Today, Scope Hamptons opens its first Collector Mentorship Auction, where young art collectors from the Whitney Contemporaries, the Guggenheim Museum's Young Collectors Council, the Core Club, and the Soho House, among others, can bid on the opportunity to spend time with seasoned collectors including Beth Rudin DeWoody, Warhol collaborator Bob Colacello, Enrique Norten, Jed Walentas, and Brooklyn Museum director Arnold Lehman.
The silent auction will begin at tonight's private preview reception and will continue throughout the weekend. Bids will start at $500 and will go up in $100 increments. Why bid on advice, rather than art? In today's hyperactive art market, a little guidance can be an enticing prospect.

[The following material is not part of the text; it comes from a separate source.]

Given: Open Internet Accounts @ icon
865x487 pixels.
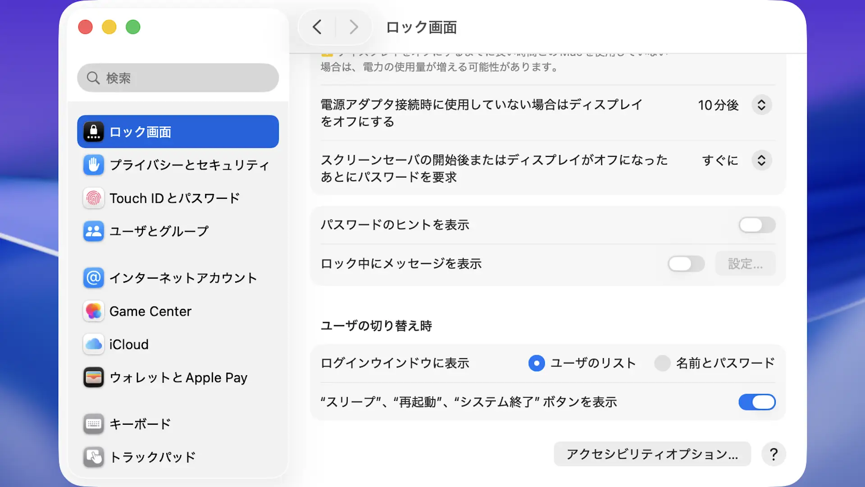Looking at the screenshot, I should tap(93, 278).
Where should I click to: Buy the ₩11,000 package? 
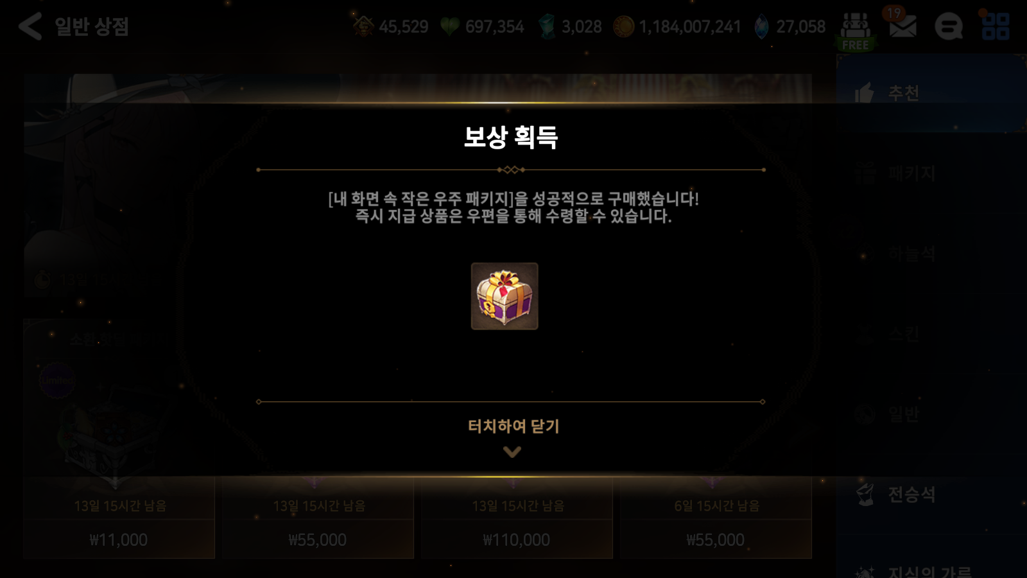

"Collectors today have to be better informed and have a sense of their own enthusiasm," Mr. Lehman, who, in addition to running the Brooklyn Museum, maintains an extensive private collection of contemporary work by artists such as Terrence Koh, Jenny Holzer, and Kehinde Wiley, said. "The marketplace has become so huge, so global, and filled with so many artists of quality, dealers of significance, and publications that have to be read. The collector's world is quite a full one if you approach it with a real passion."
For museum-affiliated groups, the auction is an opportunity to personalize the kind of private collector visits they host as part of their regular programming. "We've done this for our members throughout the year," the Guggenheim Young Collectors Council's development coordinator, Daisy Nam, said. "A lot of collectors have this huge collection and they feel a responsibility to share it. Because what's the point of having it for no one besides yourself?"
Though considered "established" by the Scope auction, Nancy Seltzer, whose collection focuses on contemporary Japanese artists, began collecting just four years ago. Ms. Seltzer said she relied on a mentor relationship with Whitney Museum council member Susan Hancock to start the process, and said the prospect of beginning a collection without a guide was daunting.
"The most difficult thing is that they're faced with so much material and many conflicting ideas," Ms. Seltzer, who now counts John Currin and Tracy Emin among her artists, said of the emerging collector's plight. "There's far too much out there, and the only way one can truly collect well is to spend a lot of time looking and, when the time is right, to make that leap of faith and buy the first piece. There are no mistakes. You can always sell it."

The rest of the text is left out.